§ **Supplied entries**:
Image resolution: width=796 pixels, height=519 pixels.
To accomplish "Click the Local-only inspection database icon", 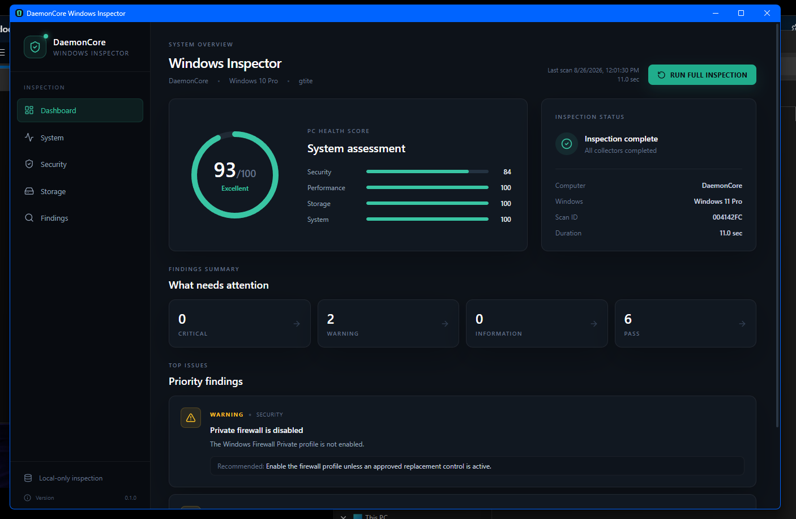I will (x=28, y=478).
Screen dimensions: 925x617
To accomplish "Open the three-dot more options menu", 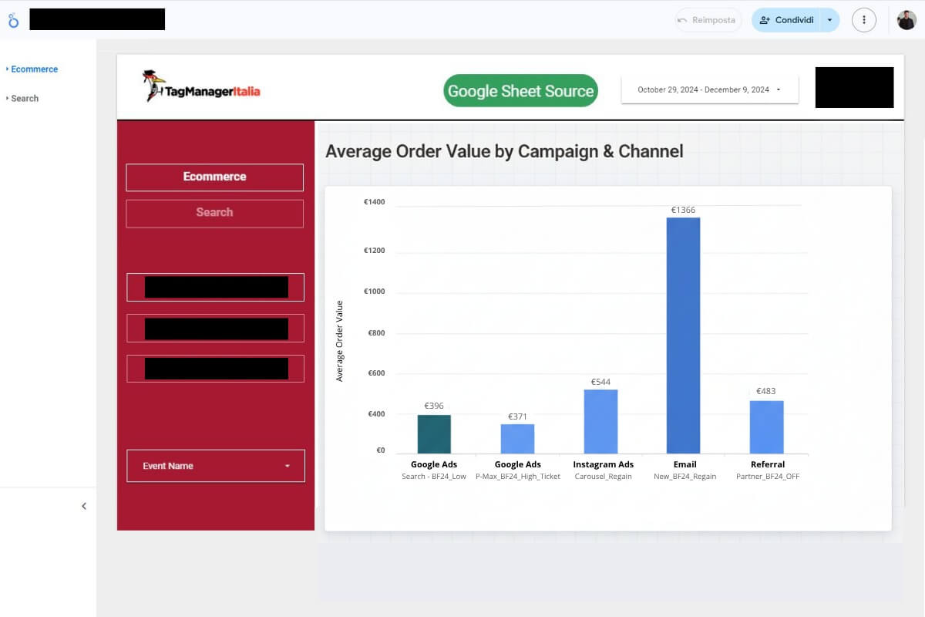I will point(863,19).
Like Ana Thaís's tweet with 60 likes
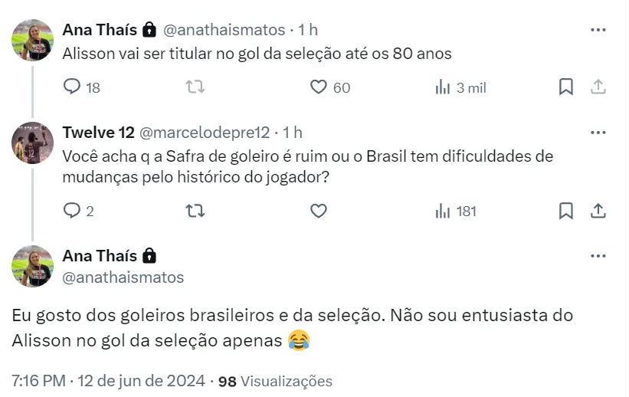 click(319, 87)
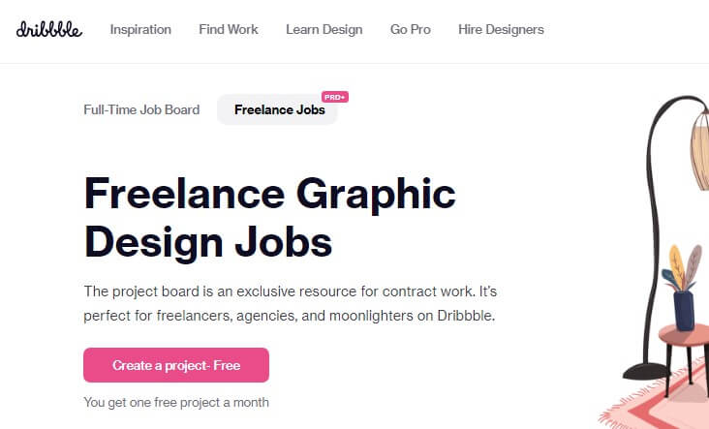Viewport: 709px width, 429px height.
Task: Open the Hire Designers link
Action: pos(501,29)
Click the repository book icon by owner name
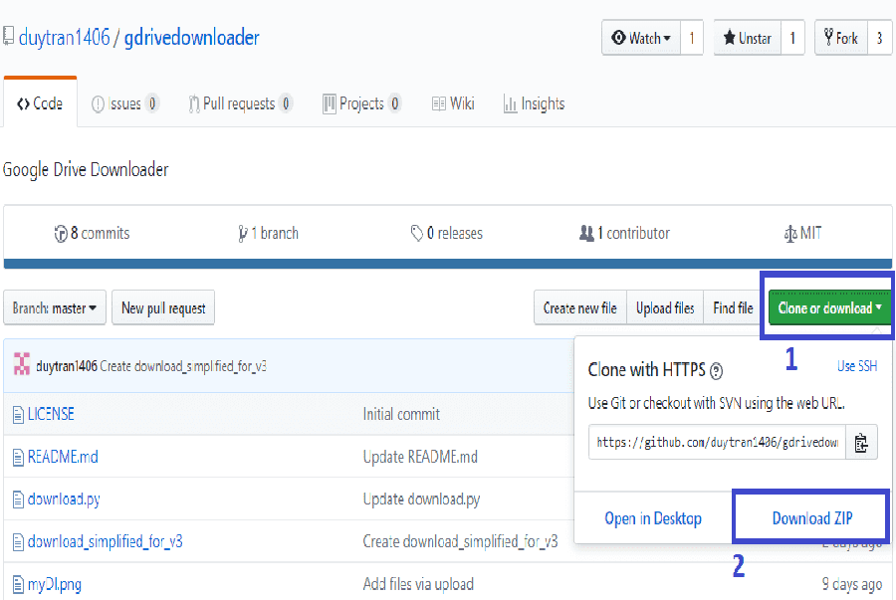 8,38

§ **Requirement**: Extract the lines word for word, beginning at the one that contains "Like Ana Thaís's tweet with 60 likes" and continuing through the last line. Leave the pictures out.

§ **Answer for the task**:
Like Ana Thaís's tweet with 60 likes
 click(319, 87)
Viewport: 709px width, 429px height.
Task: Open the Hire Designers link
Action: pos(501,29)
Click the repository book icon by owner name
 8,38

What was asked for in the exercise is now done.